[note: there is some swearing in today’s post]
When Handsome and I first began dating, one of the hurdles we had to overcome was the different way we were raised. He had a fairly normal, healthy evangelical upbringing. His childhood was unmarred by any of the things that affected me, and when I tried to explain some of what I’d experienced he was bewildered. To him, my descriptions of my church and college were utterly foreign. It was through seeing his reactions to my story that I finally started grasping exactly how fucked up my life was.
Before I truly unburdened myself with him, I’d only ever shared snippets and bits with coworkers and friends, and usually as funny anecdotes or to seem mysterious. Trust me, “At my alma mater, they gave you demerits if they caught you using the bathroom after 11” gets you a lot of horrified looks. Handsome, though, stated it the most succinctly: they’re literally a prison, right down to the fact that only “well-behaving” students were ever allowed off campus (ie, if you got more than 75 demerits, you were “campused,” which prompted Handsome to ask if it fit the legal requirements of false imprisonment. Answer: it does).
My life is, to put it mildly, beyond fucked up. It’s a nightmare. It’s the worst possible thing that JK Rowling could envision happening to Hogwarts; in fact, for the bulk of my life I was constrained by all the rules Dolores Umbridge instituted during Order of the Phoenix.

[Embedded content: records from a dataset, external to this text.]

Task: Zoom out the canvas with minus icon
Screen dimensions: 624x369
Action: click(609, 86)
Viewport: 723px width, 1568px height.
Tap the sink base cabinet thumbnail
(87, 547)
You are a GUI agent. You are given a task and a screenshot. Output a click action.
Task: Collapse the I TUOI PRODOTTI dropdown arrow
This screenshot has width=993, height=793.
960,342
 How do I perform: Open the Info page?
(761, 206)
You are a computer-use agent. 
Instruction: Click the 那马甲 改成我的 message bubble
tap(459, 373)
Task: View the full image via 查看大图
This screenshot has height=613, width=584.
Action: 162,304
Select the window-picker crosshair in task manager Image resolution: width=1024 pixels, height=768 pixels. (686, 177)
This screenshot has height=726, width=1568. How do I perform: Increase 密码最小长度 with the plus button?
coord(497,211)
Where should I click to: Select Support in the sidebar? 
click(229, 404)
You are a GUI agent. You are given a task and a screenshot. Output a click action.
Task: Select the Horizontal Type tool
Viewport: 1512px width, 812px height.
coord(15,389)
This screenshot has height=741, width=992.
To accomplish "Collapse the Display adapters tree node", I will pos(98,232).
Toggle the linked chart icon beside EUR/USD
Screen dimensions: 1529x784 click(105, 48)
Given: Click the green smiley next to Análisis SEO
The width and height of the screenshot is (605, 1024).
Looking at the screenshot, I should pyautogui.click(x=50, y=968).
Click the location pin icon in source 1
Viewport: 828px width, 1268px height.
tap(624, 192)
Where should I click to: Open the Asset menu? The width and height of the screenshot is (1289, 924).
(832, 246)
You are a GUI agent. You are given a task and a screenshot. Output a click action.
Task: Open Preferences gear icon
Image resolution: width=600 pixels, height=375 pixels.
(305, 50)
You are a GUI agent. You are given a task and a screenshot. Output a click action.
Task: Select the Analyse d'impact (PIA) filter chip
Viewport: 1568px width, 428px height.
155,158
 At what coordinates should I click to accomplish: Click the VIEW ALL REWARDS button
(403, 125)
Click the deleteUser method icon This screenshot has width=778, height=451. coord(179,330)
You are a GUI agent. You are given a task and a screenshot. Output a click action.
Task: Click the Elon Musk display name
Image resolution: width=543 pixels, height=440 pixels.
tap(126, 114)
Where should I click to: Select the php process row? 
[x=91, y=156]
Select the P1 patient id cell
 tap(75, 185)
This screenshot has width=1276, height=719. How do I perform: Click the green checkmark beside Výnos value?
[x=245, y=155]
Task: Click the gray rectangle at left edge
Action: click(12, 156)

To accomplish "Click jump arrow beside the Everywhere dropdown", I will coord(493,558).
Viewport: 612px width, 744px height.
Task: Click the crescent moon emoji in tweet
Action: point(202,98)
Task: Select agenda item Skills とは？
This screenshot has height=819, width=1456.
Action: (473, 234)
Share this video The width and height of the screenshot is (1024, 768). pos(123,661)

I thought we’d moved past anything that could surprise him, but last night he came into the office because I was laughing so hard at this article: “Adult Coloring Books and Mandalas, a Warning for Christians.” It was nothing I hadn’t heard before, and I read him some highlights, such as:
The thing is, how is the devil going to get Christians to meditate on mandalas?
No Christian would put one in their house and sit and stare at it for an hour, chanting the sacred word! But if the enemy can get a Christian to stare at a mandala because they are coloring it, he can have them absentmindedly focus their attention on the image and they will unknowingly open up their subconscious to this image in almost the same way.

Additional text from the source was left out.